GOAL:
Extract the items from the line containing "E-Mail senden (102, 2096)" up to and including the line containing "Terms of Service (277, 496)", and reproduce each of those lines without any change.

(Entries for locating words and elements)
◇ ◇ ◇ ◇ ◇

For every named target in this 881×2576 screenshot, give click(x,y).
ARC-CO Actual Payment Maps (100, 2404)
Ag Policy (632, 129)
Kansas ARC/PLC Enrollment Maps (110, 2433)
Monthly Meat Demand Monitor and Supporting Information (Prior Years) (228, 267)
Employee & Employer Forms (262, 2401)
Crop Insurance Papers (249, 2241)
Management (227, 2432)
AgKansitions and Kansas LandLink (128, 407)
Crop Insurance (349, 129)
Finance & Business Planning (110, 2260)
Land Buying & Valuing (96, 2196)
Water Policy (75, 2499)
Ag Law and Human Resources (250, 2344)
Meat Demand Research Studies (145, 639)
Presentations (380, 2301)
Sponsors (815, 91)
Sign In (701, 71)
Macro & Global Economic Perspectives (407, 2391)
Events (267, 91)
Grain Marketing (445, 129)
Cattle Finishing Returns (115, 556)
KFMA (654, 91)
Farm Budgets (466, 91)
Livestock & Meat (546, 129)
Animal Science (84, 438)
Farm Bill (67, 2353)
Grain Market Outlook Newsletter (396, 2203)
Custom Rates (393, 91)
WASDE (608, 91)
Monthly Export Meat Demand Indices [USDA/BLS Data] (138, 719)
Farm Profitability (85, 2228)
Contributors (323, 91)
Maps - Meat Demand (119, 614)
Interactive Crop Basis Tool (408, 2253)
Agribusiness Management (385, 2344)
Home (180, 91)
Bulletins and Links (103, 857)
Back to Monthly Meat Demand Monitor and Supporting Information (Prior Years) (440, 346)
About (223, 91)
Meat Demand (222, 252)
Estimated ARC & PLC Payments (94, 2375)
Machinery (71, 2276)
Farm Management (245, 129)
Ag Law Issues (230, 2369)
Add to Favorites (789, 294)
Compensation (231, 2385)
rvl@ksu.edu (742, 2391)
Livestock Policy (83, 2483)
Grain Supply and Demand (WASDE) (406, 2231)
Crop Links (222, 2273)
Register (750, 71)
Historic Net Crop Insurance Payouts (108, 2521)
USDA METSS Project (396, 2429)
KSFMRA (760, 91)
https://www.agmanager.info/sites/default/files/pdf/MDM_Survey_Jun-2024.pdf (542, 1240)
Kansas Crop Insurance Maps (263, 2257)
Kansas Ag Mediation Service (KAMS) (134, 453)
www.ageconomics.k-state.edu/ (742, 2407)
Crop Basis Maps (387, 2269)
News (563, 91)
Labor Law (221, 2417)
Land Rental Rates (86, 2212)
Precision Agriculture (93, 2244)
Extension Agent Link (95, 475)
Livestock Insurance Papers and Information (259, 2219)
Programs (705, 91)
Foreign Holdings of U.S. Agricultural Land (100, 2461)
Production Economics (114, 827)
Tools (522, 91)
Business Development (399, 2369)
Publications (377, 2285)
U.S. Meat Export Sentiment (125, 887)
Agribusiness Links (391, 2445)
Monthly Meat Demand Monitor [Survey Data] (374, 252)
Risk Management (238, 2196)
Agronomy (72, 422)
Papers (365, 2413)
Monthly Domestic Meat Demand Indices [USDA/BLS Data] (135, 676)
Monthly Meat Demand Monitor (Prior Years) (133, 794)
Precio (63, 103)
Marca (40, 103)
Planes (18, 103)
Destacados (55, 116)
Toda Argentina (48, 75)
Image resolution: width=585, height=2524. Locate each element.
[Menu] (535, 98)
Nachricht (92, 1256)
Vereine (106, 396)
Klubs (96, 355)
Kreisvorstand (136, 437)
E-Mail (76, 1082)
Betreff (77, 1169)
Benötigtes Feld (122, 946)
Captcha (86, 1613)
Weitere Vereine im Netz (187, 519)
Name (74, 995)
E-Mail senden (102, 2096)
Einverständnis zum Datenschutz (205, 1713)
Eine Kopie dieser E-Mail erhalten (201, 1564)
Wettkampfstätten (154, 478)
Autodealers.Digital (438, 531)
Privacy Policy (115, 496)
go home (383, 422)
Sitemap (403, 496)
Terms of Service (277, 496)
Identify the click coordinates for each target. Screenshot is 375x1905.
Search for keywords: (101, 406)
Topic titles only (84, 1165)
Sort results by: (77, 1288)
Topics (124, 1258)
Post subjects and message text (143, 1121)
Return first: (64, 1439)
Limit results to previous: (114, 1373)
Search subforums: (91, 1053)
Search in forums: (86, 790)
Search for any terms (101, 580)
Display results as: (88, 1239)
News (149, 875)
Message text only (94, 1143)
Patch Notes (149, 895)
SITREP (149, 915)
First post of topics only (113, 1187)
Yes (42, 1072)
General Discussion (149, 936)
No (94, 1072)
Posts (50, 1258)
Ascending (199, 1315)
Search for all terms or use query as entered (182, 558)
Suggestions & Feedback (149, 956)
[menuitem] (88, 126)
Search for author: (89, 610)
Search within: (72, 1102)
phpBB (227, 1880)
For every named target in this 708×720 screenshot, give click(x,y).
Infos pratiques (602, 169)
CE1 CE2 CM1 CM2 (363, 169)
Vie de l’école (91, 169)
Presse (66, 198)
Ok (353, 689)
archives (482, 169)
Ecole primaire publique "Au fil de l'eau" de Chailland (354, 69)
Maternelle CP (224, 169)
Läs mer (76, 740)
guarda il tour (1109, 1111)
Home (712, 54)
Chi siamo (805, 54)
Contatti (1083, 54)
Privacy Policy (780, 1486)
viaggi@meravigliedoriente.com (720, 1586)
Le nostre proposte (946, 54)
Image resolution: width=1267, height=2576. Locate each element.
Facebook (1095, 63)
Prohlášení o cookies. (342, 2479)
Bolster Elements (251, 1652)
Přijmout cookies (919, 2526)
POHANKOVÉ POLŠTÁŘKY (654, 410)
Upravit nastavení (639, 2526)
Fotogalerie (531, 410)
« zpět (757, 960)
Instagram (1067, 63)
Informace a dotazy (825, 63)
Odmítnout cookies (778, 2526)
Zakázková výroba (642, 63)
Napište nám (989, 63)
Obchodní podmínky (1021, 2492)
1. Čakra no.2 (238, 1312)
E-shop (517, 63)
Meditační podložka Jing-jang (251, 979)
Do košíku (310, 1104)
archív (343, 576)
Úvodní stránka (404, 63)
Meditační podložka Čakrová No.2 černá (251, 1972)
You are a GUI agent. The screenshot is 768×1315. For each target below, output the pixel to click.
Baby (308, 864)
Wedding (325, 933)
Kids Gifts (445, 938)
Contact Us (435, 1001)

◇ ◇ ◇ ◇ ◇

WORKED ANSWER:
E-Mail senden (102, 2096)
Einverständnis zum Datenschutz (205, 1713)
Eine Kopie dieser E-Mail erhalten (201, 1564)
Wettkampfstätten (154, 478)
Autodealers.Digital (438, 531)
Privacy Policy (115, 496)
go home (383, 422)
Sitemap (403, 496)
Terms of Service (277, 496)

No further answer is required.